Calum had a long question about drawing survival curves after fitting a Weibull
model, using pweibull, which I have not reproduced.
It is easier to get survival curves using the predict function. Here is a
simple example:
> library(survival)
> tfit <- survreg(Surv(time, status) ~ factor(ph.ecog), data=lung)
> table(lung$ph.ecog)
0 1 2 3 <NA>
63 113 50 1 1
> tdata <- data.frame(ph.ecog=factor(0:3))
> qpred <- predict(tfit, newdata= tdata, type='quantile',
p=1:99/100)
> matplot(t(qpred), 99:1/100, type='l')
The result of predict is a matrix with one row per group and one column per
quantile.

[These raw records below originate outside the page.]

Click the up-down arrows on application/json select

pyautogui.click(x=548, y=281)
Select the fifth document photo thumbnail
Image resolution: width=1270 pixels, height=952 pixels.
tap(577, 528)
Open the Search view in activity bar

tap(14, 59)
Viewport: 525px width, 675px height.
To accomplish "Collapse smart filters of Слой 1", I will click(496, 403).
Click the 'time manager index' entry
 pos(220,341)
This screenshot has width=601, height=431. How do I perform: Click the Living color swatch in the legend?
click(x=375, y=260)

The final plot uses "99:1" so as to show 1-F(t) = S(t)
rather than F.
Don't ask for the 1.0 quantile BTW -- it is infinity and I doubt you want
the
plot to stretch out that far. The 0.0 quantile can also have issues due to the
implicit log transform used in many distributions.

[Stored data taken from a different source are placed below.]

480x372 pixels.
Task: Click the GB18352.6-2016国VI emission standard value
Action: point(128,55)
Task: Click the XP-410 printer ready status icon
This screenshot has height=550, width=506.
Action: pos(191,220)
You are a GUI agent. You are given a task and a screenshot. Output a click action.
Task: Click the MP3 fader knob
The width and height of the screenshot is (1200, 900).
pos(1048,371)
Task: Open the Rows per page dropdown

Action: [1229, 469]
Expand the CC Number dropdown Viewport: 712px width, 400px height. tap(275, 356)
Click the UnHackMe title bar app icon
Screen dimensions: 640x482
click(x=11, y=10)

If I had not used the newdata argument, we would get 227 rows in the result,
one for each subject. That is, 63 copies of the ph.ecog==0 curve, 113 of the
ph.ecog==1 curve, ... The above fit assumed a common shape for the 4 groups,
you can add a "+ strata(ph.ecog)" term to have a separate scale for
each group;
this would give the same curves as 4 separate fits to the subgroups.
There are several advantages to using the predict function. The first is that
the code does not need to change if you decide to use a different distribution.
The second is that you can add the "se.fit=T" argument to get
confidence bounds
for the curves. (A couple more lines for your matplot call of course).
Terry Therneau
Mayo Clinic